* PROVIDED RECORDS:
------------------------------------

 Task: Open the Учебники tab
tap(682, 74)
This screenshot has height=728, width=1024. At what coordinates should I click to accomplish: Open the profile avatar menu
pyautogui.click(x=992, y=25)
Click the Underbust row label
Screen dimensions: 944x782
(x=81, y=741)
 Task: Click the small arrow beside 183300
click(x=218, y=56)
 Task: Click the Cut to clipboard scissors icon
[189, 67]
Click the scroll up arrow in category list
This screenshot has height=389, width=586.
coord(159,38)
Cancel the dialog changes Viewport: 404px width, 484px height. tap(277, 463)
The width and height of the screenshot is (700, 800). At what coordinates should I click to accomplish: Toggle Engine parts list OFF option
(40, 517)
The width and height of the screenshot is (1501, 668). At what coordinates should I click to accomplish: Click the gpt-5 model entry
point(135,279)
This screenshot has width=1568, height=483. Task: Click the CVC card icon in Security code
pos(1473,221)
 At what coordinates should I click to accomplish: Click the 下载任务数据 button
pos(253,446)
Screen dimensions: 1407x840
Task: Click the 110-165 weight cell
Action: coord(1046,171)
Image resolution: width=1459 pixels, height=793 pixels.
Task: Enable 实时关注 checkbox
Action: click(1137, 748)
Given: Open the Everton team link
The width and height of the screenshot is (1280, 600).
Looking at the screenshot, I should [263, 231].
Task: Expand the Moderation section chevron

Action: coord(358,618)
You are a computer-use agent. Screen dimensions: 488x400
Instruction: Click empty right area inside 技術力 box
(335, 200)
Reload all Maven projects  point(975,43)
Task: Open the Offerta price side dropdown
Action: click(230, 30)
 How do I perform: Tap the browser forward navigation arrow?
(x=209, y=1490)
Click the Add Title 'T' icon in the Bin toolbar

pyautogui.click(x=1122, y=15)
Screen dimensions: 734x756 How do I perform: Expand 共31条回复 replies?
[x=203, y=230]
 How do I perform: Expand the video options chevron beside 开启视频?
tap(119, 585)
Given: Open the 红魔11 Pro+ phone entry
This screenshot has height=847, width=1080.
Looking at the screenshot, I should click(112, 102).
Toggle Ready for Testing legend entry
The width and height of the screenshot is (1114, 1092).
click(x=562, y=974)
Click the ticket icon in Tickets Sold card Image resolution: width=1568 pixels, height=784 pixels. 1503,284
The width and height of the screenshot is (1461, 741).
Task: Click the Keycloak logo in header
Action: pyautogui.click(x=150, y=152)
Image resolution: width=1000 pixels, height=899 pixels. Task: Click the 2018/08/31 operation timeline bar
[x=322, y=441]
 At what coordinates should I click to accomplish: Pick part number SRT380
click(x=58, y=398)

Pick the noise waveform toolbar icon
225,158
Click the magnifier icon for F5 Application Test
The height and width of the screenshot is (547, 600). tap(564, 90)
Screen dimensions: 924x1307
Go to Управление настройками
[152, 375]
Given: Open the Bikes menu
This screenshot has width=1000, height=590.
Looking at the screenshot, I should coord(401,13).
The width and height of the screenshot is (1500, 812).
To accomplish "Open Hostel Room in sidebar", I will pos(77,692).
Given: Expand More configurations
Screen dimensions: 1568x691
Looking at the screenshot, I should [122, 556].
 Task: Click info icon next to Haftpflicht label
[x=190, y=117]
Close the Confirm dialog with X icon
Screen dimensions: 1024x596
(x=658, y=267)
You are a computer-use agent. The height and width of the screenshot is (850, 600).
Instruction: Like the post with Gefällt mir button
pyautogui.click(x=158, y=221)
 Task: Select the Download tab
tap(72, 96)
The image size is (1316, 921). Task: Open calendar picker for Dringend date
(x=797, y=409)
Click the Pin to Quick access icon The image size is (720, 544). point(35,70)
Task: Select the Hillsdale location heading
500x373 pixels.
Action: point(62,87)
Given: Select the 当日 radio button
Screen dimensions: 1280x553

------------------------------------

* TASK TO COMPLETE: Word for word, repeat the records above.

* COMPLETED EXERCISE:
 Task: Open the Учебники tab
tap(682, 74)
This screenshot has height=728, width=1024. At what coordinates should I click to accomplish: Open the profile avatar menu
pyautogui.click(x=992, y=25)
Click the Underbust row label
Screen dimensions: 944x782
(x=81, y=741)
 Task: Click the small arrow beside 183300
click(x=218, y=56)
 Task: Click the Cut to clipboard scissors icon
[189, 67]
Click the scroll up arrow in category list
This screenshot has height=389, width=586.
coord(159,38)
Cancel the dialog changes Viewport: 404px width, 484px height. tap(277, 463)
The width and height of the screenshot is (700, 800). At what coordinates should I click to accomplish: Toggle Engine parts list OFF option
(40, 517)
The width and height of the screenshot is (1501, 668). At what coordinates should I click to accomplish: Click the gpt-5 model entry
point(135,279)
This screenshot has width=1568, height=483. Task: Click the CVC card icon in Security code
pos(1473,221)
 At what coordinates should I click to accomplish: Click the 下载任务数据 button
pos(253,446)
Screen dimensions: 1407x840
Task: Click the 110-165 weight cell
Action: coord(1046,171)
Image resolution: width=1459 pixels, height=793 pixels.
Task: Enable 实时关注 checkbox
Action: click(1137, 748)
Given: Open the Everton team link
The width and height of the screenshot is (1280, 600).
Looking at the screenshot, I should [263, 231].
Task: Expand the Moderation section chevron

Action: coord(358,618)
You are a computer-use agent. Screen dimensions: 488x400
Instruction: Click empty right area inside 技術力 box
(335, 200)
Reload all Maven projects  point(975,43)
Task: Open the Offerta price side dropdown
Action: click(230, 30)
 How do I perform: Tap the browser forward navigation arrow?
(x=209, y=1490)
Click the Add Title 'T' icon in the Bin toolbar

pyautogui.click(x=1122, y=15)
Screen dimensions: 734x756 How do I perform: Expand 共31条回复 replies?
[x=203, y=230]
 How do I perform: Expand the video options chevron beside 开启视频?
tap(119, 585)
Given: Open the 红魔11 Pro+ phone entry
This screenshot has height=847, width=1080.
Looking at the screenshot, I should click(112, 102).
Toggle Ready for Testing legend entry
The width and height of the screenshot is (1114, 1092).
click(x=562, y=974)
Click the ticket icon in Tickets Sold card Image resolution: width=1568 pixels, height=784 pixels. 1503,284
The width and height of the screenshot is (1461, 741).
Task: Click the Keycloak logo in header
Action: pyautogui.click(x=150, y=152)
Image resolution: width=1000 pixels, height=899 pixels. Task: Click the 2018/08/31 operation timeline bar
[x=322, y=441]
 At what coordinates should I click to accomplish: Pick part number SRT380
click(x=58, y=398)

Pick the noise waveform toolbar icon
225,158
Click the magnifier icon for F5 Application Test
The height and width of the screenshot is (547, 600). tap(564, 90)
Screen dimensions: 924x1307
Go to Управление настройками
[152, 375]
Given: Open the Bikes menu
This screenshot has width=1000, height=590.
Looking at the screenshot, I should coord(401,13).
The width and height of the screenshot is (1500, 812).
To accomplish "Open Hostel Room in sidebar", I will pos(77,692).
Given: Expand More configurations
Screen dimensions: 1568x691
Looking at the screenshot, I should [122, 556].
 Task: Click info icon next to Haftpflicht label
[x=190, y=117]
Close the Confirm dialog with X icon
Screen dimensions: 1024x596
(x=658, y=267)
You are a computer-use agent. The height and width of the screenshot is (850, 600).
Instruction: Like the post with Gefällt mir button
pyautogui.click(x=158, y=221)
 Task: Select the Download tab
tap(72, 96)
The image size is (1316, 921). Task: Open calendar picker for Dringend date
(x=797, y=409)
Click the Pin to Quick access icon The image size is (720, 544). point(35,70)
Task: Select the Hillsdale location heading
500x373 pixels.
Action: point(62,87)
Given: Select the 当日 radio button
Screen dimensions: 1280x553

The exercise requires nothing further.